Tred Barta‘s compass is not working. I’m lost
One hell of a fisherman RIP Ted hope the wind is at your back and the seas are calm Lewis
I met him maybe ten years ago on a wilderness hunt. He had his filming entourage along. Visited with him for a while and he was the same character in person as on his shows. Sad to read his last entry but he certainly showed a toughness! I would guess his last entry is food for thought for many of us, particularly us older guys. May God have him rest in peace.
That's too bad, sorry to hear. His FB entries over the last few years have been very similar, especially the last 6 months, the description of his loneliness to the world is sad to see.

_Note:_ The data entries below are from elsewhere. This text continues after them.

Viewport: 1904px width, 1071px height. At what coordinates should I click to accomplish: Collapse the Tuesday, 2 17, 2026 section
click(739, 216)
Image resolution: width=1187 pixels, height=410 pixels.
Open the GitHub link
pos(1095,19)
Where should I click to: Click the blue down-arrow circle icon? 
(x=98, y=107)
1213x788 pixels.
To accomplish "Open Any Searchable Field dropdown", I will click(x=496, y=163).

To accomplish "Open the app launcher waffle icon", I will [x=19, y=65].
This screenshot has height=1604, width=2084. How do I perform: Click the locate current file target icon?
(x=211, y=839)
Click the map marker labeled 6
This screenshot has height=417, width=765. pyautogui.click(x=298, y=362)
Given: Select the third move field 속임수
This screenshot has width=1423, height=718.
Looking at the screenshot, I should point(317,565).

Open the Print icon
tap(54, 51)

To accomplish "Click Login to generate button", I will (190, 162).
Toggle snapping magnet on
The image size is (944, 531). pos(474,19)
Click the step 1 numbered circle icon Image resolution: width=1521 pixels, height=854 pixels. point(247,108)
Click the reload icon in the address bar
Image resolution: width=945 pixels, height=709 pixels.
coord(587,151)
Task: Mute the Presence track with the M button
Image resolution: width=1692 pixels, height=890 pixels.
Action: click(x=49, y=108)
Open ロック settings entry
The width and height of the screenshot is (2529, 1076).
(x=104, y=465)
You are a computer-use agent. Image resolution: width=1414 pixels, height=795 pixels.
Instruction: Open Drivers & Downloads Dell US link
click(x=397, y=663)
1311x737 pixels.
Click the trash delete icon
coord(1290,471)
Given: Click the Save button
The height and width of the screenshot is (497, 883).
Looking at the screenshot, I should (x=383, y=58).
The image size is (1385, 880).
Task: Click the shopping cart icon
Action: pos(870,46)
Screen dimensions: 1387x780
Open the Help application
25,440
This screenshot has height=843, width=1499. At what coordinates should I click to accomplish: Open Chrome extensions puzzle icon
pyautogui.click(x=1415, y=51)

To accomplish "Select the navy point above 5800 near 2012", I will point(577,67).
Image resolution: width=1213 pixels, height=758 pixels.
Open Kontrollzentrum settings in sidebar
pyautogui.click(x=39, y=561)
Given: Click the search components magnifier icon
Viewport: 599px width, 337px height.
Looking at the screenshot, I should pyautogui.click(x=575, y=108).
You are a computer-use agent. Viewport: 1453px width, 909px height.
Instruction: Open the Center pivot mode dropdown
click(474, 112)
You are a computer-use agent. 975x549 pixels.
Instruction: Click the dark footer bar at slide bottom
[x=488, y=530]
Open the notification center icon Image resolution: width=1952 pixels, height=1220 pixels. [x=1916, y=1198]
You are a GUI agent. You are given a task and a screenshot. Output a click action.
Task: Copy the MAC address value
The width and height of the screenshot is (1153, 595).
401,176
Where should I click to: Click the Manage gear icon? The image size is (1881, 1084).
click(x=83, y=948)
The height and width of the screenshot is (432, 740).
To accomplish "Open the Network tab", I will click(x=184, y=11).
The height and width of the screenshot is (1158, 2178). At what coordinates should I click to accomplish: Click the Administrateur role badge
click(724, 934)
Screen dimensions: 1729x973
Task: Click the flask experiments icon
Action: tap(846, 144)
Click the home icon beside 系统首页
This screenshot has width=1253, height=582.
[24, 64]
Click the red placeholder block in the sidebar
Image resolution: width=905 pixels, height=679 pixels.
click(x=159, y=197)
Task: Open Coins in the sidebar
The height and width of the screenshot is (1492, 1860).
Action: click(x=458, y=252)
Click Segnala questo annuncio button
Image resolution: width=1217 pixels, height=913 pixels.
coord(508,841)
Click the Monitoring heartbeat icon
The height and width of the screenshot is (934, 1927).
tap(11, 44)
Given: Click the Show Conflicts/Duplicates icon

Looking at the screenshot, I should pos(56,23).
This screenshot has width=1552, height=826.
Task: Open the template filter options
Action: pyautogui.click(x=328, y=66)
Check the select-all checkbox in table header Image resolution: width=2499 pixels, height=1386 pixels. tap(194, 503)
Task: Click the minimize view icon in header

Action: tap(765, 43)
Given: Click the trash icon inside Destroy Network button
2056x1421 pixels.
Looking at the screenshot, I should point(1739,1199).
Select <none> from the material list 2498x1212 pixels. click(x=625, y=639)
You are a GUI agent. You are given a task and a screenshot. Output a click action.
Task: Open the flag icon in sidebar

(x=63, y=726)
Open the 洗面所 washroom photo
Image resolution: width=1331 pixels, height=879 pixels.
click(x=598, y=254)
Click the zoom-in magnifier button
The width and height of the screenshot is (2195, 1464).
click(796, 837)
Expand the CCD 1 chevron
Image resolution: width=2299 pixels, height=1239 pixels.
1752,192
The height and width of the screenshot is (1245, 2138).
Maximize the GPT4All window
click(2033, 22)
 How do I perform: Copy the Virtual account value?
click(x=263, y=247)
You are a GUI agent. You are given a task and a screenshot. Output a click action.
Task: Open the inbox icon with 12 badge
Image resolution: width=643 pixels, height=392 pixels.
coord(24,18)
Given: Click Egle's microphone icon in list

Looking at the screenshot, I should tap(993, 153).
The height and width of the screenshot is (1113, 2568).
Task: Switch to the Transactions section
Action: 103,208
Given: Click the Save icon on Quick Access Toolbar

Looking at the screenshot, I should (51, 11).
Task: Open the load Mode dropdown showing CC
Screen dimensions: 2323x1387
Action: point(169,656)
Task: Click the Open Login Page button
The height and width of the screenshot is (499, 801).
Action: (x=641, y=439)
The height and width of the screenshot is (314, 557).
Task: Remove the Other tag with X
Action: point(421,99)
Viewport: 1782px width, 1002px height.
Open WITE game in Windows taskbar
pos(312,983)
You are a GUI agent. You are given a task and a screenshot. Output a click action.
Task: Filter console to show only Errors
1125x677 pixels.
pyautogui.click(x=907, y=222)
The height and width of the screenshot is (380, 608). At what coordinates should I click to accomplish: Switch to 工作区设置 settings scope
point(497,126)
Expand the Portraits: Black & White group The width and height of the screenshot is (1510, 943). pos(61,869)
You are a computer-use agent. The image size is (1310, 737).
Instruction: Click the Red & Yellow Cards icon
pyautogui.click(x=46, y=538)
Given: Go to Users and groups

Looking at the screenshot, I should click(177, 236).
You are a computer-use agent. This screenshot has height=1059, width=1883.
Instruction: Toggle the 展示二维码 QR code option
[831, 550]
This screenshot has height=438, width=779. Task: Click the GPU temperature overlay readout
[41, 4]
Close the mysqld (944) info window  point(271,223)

RIP Tred. Prayers for his family.
Even the Greatest stumble, trip,and fall....The tough get up and go again. Tred pushed as hard as he could on a daily basis. He was a "inspiration" to countless people of all walks of life. To hunt, fish, enjoy nature and life. Push yourself no matter the odds or cards dealt....That was always his message. Thank you for that Tred !
......You will feel pain nor loneliness no more my friend. RIP Mr. Barta.
Was he recently married again in 2017 ? Prayers out to his loved ones.
A man who had run his course. Was beat down by life and, tired. He was taken home. By a loving and caring father. That’s the way I see it.
I have no special resolutions for the guy. I was inspired by his grit after being paralyzed. But, never spent anytime following him. But, his last post said it all. He was done here.
May his family be at peace with Gods will.
WV Mountain-I agree with your comment. He was taken home & all his suffering has ended.
I remember watching his show when I was young always enjoyed it. He is healed and in the happy hunting grounds now I’m sure back to doing it his way!
Just finish reading Tred Barta’s last post , heart wrenching.... Tears I my eyes.....
Sad. He was a force. Was dealt a crappy hand and continued living. Check the archive for our interviews. He will be missed.
I would say all of his questions have been answered. RIP Tred!
A man looking for a home that wasn't fake, a place was peaceful, for true friends , and to be closer to God. He has finally found what his soul was searching for all this time and was welcomed with opened arms.
Lots of emotion and messages between the readable lines. May his journey finally be completed.
Certainly a shame. I remember watching him when I was younger. He seemed like a goofball and he was always having a blast out there. Pretty much like all of us..
Read Tred's book way back when and he was a true hero/legend to me when I was learning to fish offshore in the northeast canyons. Remember his stories about running his 20' Mako 80 miles off loaded with gas cans so he could get back home. Had more balls than brains back then, but he could out fish anyone. Tred caught more Big Eye Tuna than any man alive at one point (maybe still has?). Met him at Walkers Cay in the Bahamas with his family and he couldn't have been a nicer guy. Was dealt a bad hand with his health issues, but he never quit. His "get off the couch" tour was his final act. Imagine being paralyzed and driving solo from North Carolina to Alaska. Guess he still had big balls. Sad to see he died a lonely man. But it was clearly time. RIP.
My condolences to his family. I really enjoyed his Bowsite interview.
Bou, thanks for sharing his last post. Heartbreaking. He had a helluva run before being taken down. Then his resolve couldn't overcome the loneliness. RIP Tred.